I increasingly believe there must be some limit. Protecting the credibility of foreign governments in places where dangerous terrorists lurk is a relative value, not an absolute one; and at some point a government that consistently and extensively leaks information about covert action should lose the protections of Glomar, even if the purposeful leaks do not amount to official acknowledgment. One relatively easy place to draw a line about disclosure is at the basic and widely known (and practically if not officially acknowledged) fact that the CIA is generally involved in drone strikes. I do not see any justifiable reason within the logic of covert action why the USG could not acknowledge this simple and well known fact, which would not by itself reveal anything about particular operations, countries, or strikes. (Whether and when extensive purposeful leaks about covert actions should require disclosure of particular operations, countries, or strikes is a much harder question.)
Four final related thoughts:
- Many people in government think the USG must take a hard line on CIA and drones in the FOIA lawsuits because small disclosures invariably weaken subsequent USG arguments about state secrets or defenses to Freedom of Information Act requests, both as a political and legal matter. I don’t think this is a defensible rationale for the current combination of FOIA stonewalling and disclosures by leaking, but it is an understandable government concern. The NGOs that demand more transparency understand the dynamic, and greet every disclosure with demands for more. The government anticipates this reaction and thus assesses the impact not just of what it discloses, but also of what further disclosures the initial disclosure might entail. This logic leads the government to disclose less than it could (and perhaps should) in the first place. An unfortunate equilibrium.
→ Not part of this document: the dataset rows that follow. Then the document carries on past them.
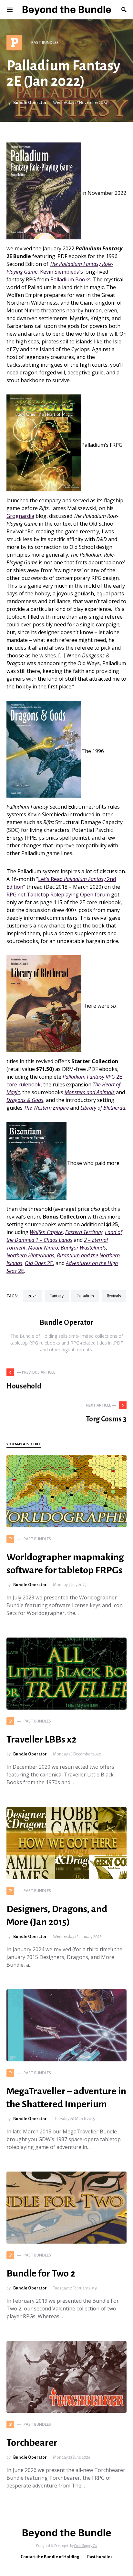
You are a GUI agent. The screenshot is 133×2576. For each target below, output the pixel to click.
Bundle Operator (30, 102)
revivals (114, 1296)
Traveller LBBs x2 (41, 1739)
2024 (32, 1296)
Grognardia (20, 515)
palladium (85, 1296)
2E (39, 1263)
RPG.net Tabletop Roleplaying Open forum (58, 894)
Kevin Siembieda (59, 271)
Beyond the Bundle (66, 9)
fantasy (57, 1296)
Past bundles (99, 2557)
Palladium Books (70, 279)
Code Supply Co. (85, 2546)
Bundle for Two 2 (40, 2273)
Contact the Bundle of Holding (50, 2557)
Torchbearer (31, 2442)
- One argument in favor of the government’s practice of leaking information about CIA drone strikes while at the same time insisting on (and receiving) full Glomar protection in FOIA cases is that the system allows the USG to tell the American public about what it is up to while at the same time preserving diplomatic confidences. In other words, leaks about the CIA drone program can be seen as a democratic-accountability-promoting compromise. Setting aside that government leaks inevitably serve the interests of the leaker, this argument entails that if the Glomar rationale is narrowed as a result of leaks, the consequence in the next round of covert programs will be less government disclosure through leaks and thus less government accountability. This is an important argument that underscores the complexities in this area. I am skeptical, however, because I think he government will continue to leak for multiple self-serving reasons, even if Glomar is narrowed in the covert action context.
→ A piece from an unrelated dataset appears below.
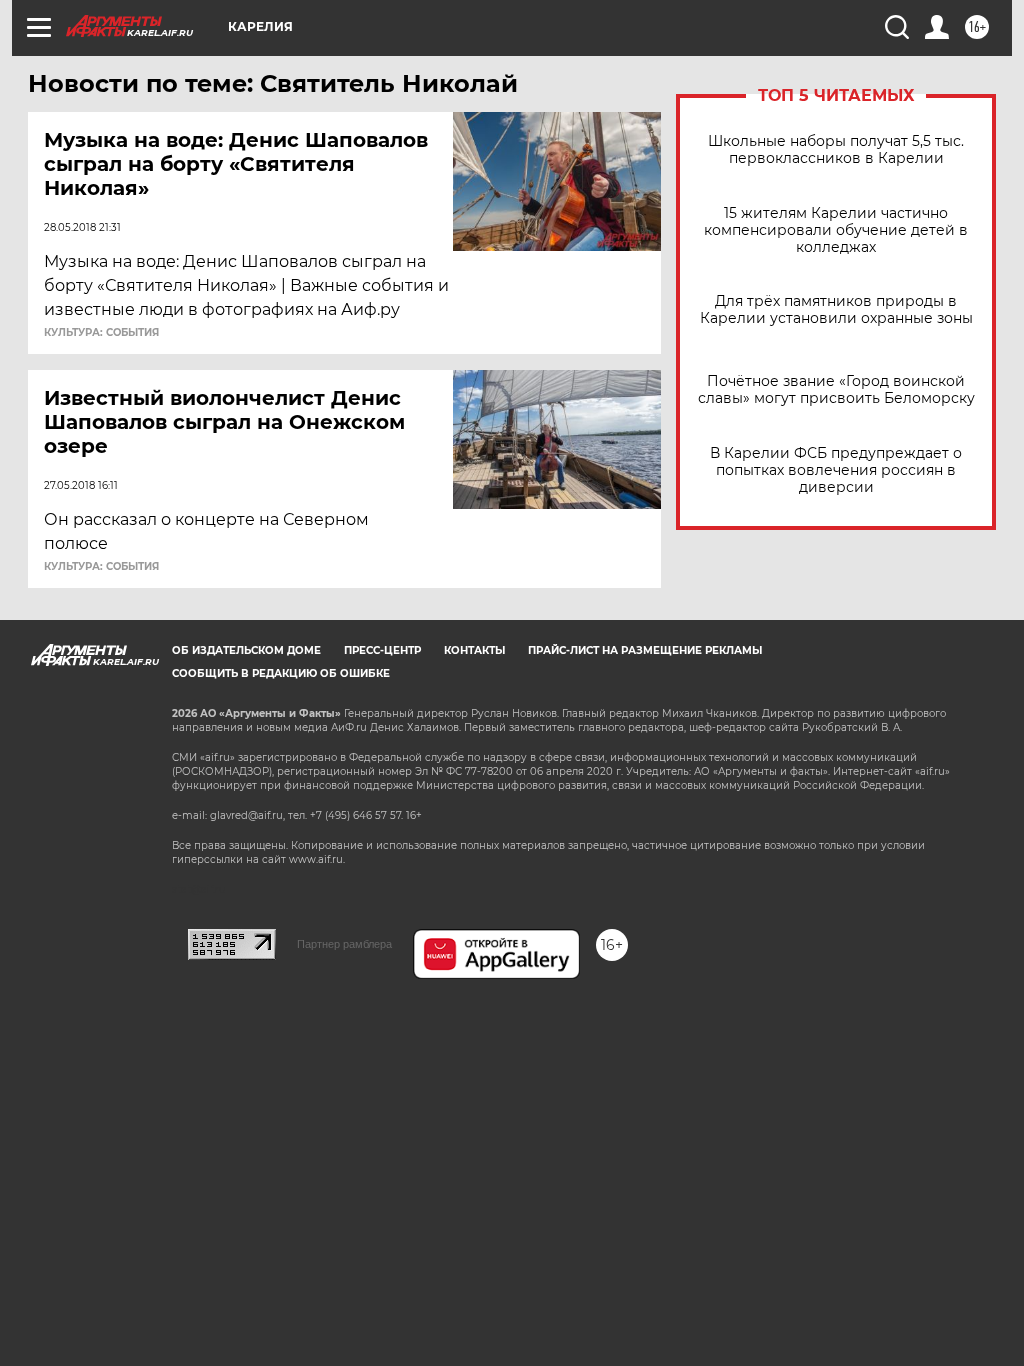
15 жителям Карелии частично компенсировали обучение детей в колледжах (836, 230)
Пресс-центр (382, 650)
- A theme from Power and Constraint confirmed: Whatever one thinks of the merits of the ACLU suit, the ACLU has, beginning with the al-Aulaqi lawsuit (with CCR), continuing with its FOIA litigation, and in conjunction with an aggressive press and prudent bureaucrats, pressured the government to reveal an enormous amount about the drone program. The American people have an extensive (if not comprehensive or official) picture of the USG drone program, and its costs and benefits. That is not to say that much more could not and should not be disclosed; it is just to say that we should not be blind to how much more information the public now has compared to the dawn of the al-Aulaqi suit.
- In an earlier post, I said: “I also do not fully understand why the ACLU is pushing so hard for official acknowledgment of CIA involvement when everyone knows about CIA involvement. What is the public value, at this point, of official acknowledgment?” The answer, I think, is threefold: (i) Vaughn declarations – which would be required if the USG Glomar claim is denied – by themselves provide important information; (ii) Vaughn declarations can be the basis for further disclosures; and, relatedly, (iii) official acknowledgment might make it harder for the USG to avoid uncomfortable questions – like, e.g., the methods by which it calculates civilian casualties.